Near the surface of the Earth, a block of cheese with mass m lies on the foor of
a elevator cab with mass M = 1,000m (i.e., the mass of the cab is 1,000 times
the mass of the cheese) that is being pulled upward by a cable. If through the
distance d = 2m, the normal force on the block from the floor has constant
magnitude FN = 3N, how much work is done on the cab by the force from the
cable?

W = fd
F = ma

## The Attempt at a Solution

The distance moved is two meters, so the only unknown necessary to solve is the force from the cable on the cab.

If you consider the entire system of cheese and elevator,
Fc - mg - 1000mg = 1001ma

Just the cheese,
3 - mg = ma
a = 3/m - g

Combine the two,
Fc = 1001mg + 1001m(3/m - g)
Fc = 1001mg + 3003 - 1001mg
Fc = 3003 N

W = (3003N)(2m) = 6,006 J

However, the answer is apparently 6,001 J. Can anyone explain why to me? Or is this a misprint on the answer sheet...

collinsmark
Homework Helper
Gold Member
W = (3003N)(2m) = 6,006 J

However, the answer is apparently 6,001 J. Can anyone explain why to me? Or is this a misprint on the answer sheet...
According to my calculations, it must be a mistake on the answer sheet. 'That or something was left out of the problem statement.

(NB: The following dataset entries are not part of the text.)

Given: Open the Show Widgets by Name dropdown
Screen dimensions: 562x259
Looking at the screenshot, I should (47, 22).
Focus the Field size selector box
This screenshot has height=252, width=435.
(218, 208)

I came up with your value, 6006 J for the total work done on the cab+cheese by the cable. I'm assuming that distance d = 2 meters (instead of some sort of weird dependency on mass, m), FN = 3 Newtons, the cable has negligible weight/mass, and the 6006 J of work is the work done on the cab+cheese.

On the other hand, the problem statement says, "how much work is done on the cab by the force from the cable," and doesn't mention anything about the work done on the cheese (by the normal force from the cab). It's sort of ambiguous, but maybe you're supposed to subtract off the work done on the cheese from the total. Personally I wouldn't interpret it that way. The way I see it, 6006 J of work is done on the cab, but the cab does 6 J of work on the cheese, which leaves a net of 6000 J done on the cab by itself (ignoring the work done on the cheese), even though the work done by the cable's force is still 6006 J. But even if you're supposed to give the net amount of work done on the cab, by itself, still doesn't quite give an answer of 6001 J either.

So I'm guessing that there's either something left out of the problem statement, or there is a mistake in the answer sheet.